The comic shows a scientist presenting updated knowledge about what dinosaurs actually looked like. She explains that many dinosaurs were covered with feathers, looked more like giant turkeys or lizards than the terrifying monsters of popular imagination. In the audience, someone asks "Are they buying it?" and another responds "I think they are buying it." The scientist continues explaining that dinosaurs had feathers, eye stalks, stilts, sombreros, and instead of roaring, they made sounds "like a fax machine." A colleague says "Let's keep going" and "They trust us."

The joke is that scientists, having successfully convinced the public that dinosaurs had feathers (which is true), realize they can keep pushing increasingly absurd "discoveries" because the public will believe anything scientists say about dinosaurs. The final panel shows a newspaper headline: "Scientists Defeated Dinosaurs (Oil, Again). Butter Now Healthy! Unicorns Probable" -- satirizing how scientific announcements are sensationalized and how public trust in science can be exploited.

The Humor

The humor operates on multiple levels. First, it plays on the genuine public surprise and resistance that occurred when paleontologists began revealing that many dinosaurs were feathered -- a finding that was true but felt disappointing to people who grew up imagining scaly, terrifying reptiles. The comic takes this real moment of "wait, really?" and imagines scientists exploiting that credulity to slip in increasingly ridiculous claims (sombreros, stilts, fax machine sounds). The escalation is perfectly paced, with each new absurd detail being accepted because the scientists have already established trust with the legitimate feather revelation.

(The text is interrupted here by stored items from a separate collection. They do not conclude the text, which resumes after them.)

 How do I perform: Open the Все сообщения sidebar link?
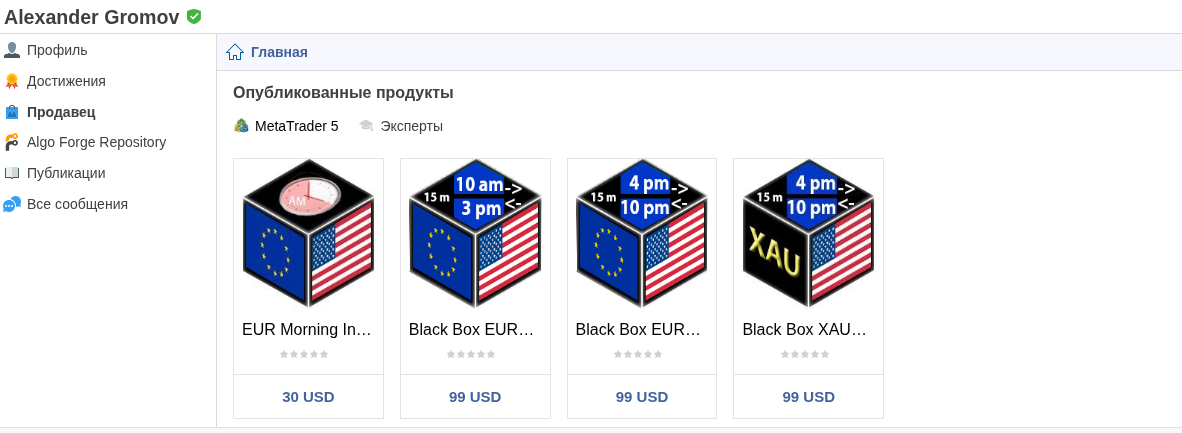tap(77, 204)
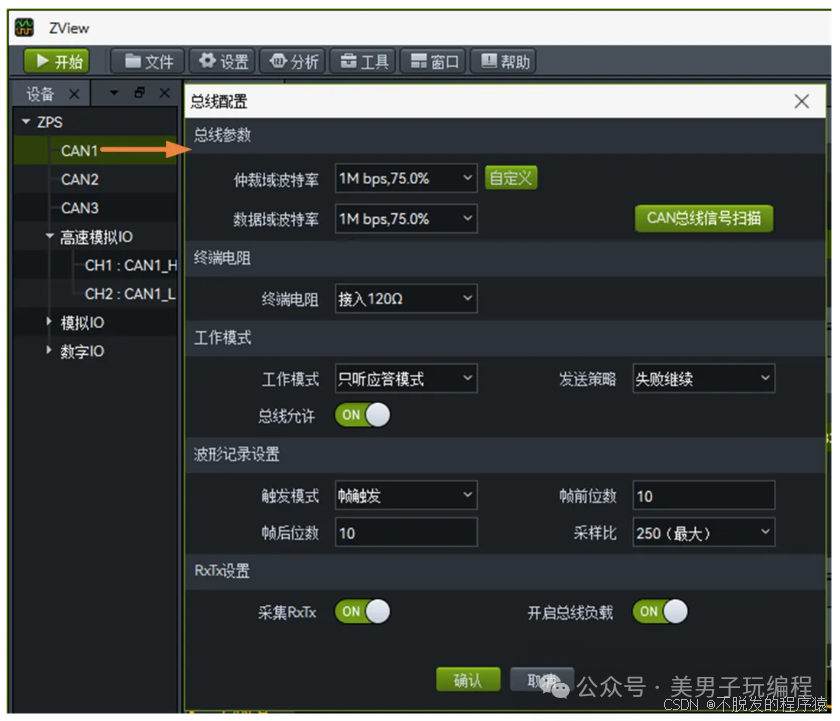Open the 工具 toolbox menu
The height and width of the screenshot is (721, 840).
click(363, 61)
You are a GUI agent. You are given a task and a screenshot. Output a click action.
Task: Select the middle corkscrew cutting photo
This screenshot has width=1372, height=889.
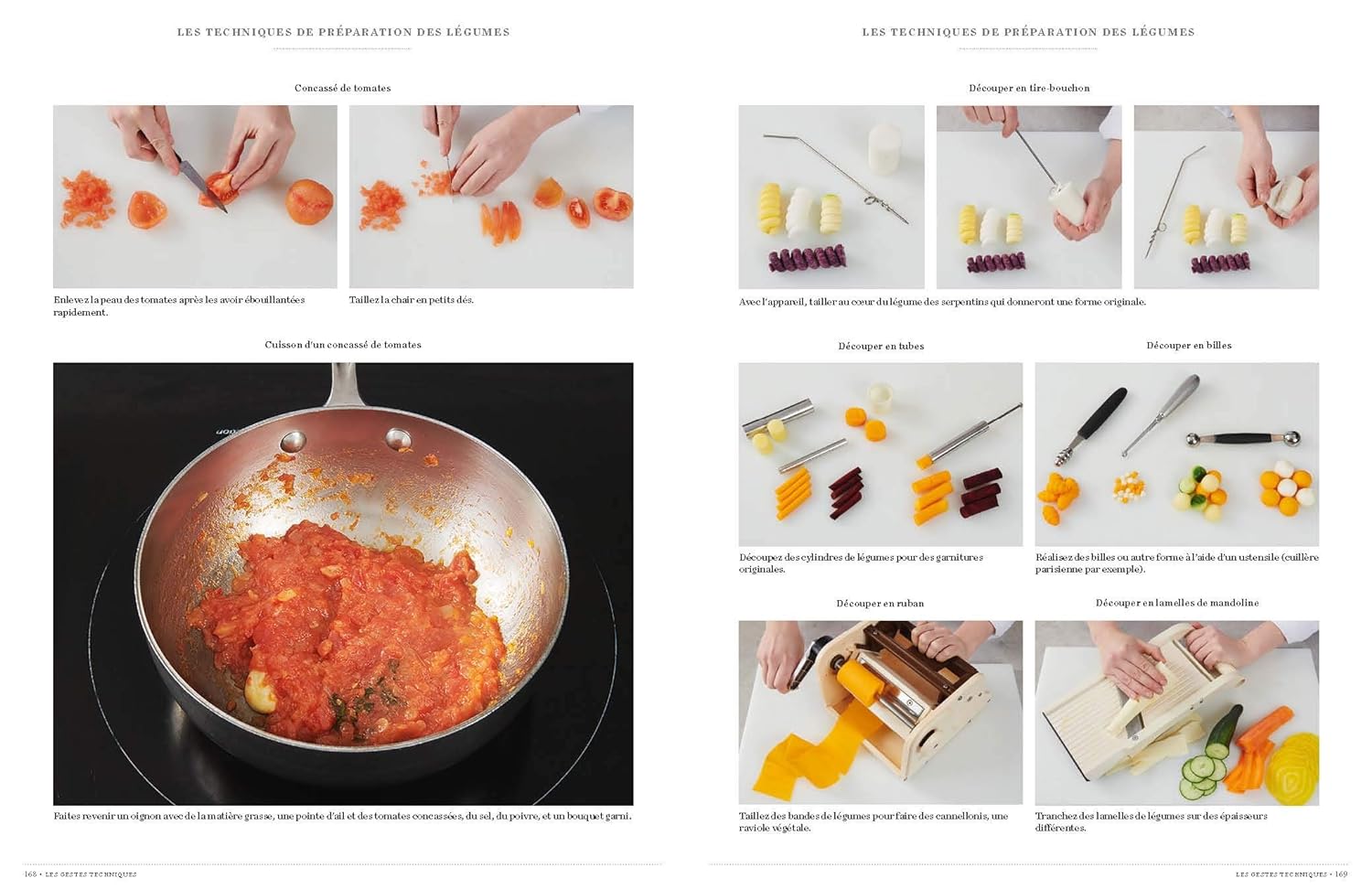coord(1029,197)
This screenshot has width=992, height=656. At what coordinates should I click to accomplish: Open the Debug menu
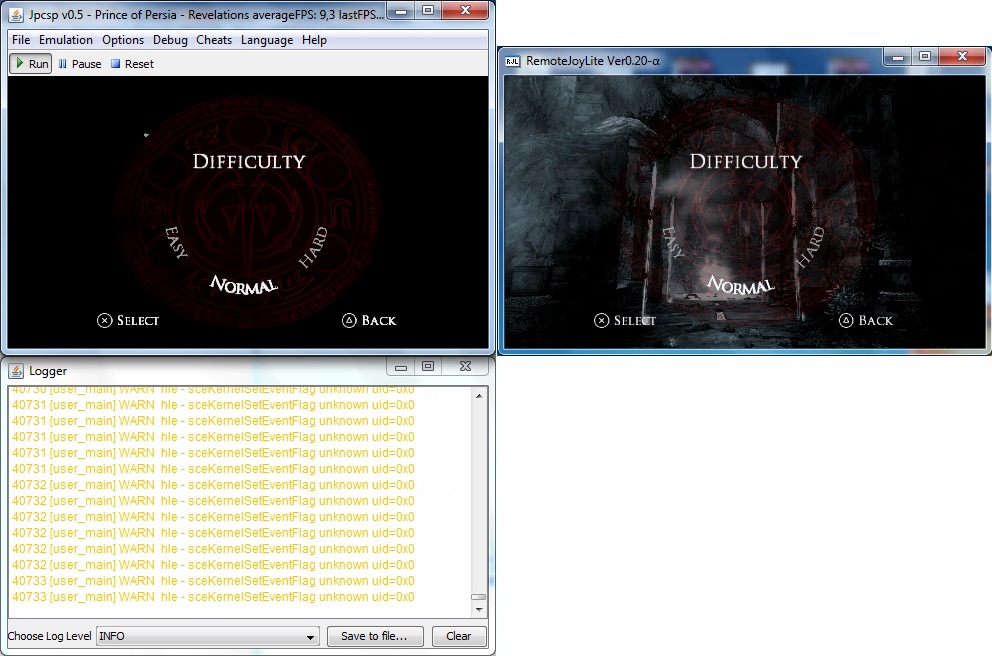coord(170,40)
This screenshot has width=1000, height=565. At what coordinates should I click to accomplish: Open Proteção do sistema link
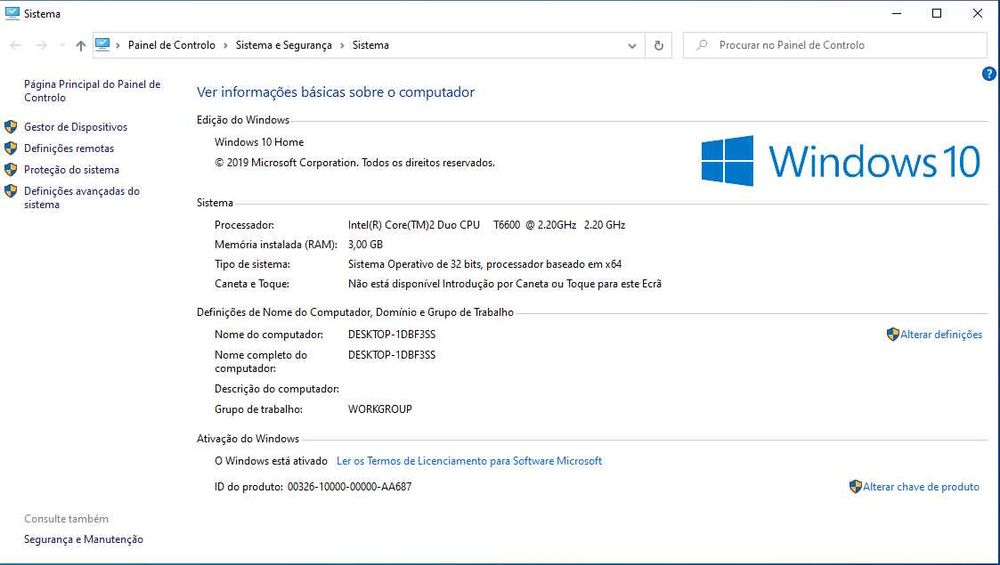[x=71, y=170]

The newspaper at the end broadens the satire to science journalism in general, where legitimate findings get mixed with reversals (butter being healthy again) and wild speculation, and the public has no way to tell the difference. The votey panel shows a scientist gleefully saying "Let's turn Pluto into a dwarf planet. And when they fail to act, we'll turn Uranus into a comet" -- referencing the real reclassification of Pluto in 2006 and suggesting scientists are on a power trip of reclassification.

References

  • Feathered dinosaurs: Beginning in the 1990s, paleontological discoveries in China and elsewhere confirmed that many theropod dinosaurs had feathers, fundamentally changing our understanding of dinosaur appearance. This was met with some public resistance as it clashed with the scaly, lizard-like popular image.
  • Pluto reclassification: In 2006, the International Astronomical Union reclassified Pluto as a "dwarf planet," which was controversial and upset many members of the public.
  • Butter/health reversals: A reference to the frequently shifting nutritional science advice, where foods like butter, eggs, and coffee are alternately declared healthy and unhealthy.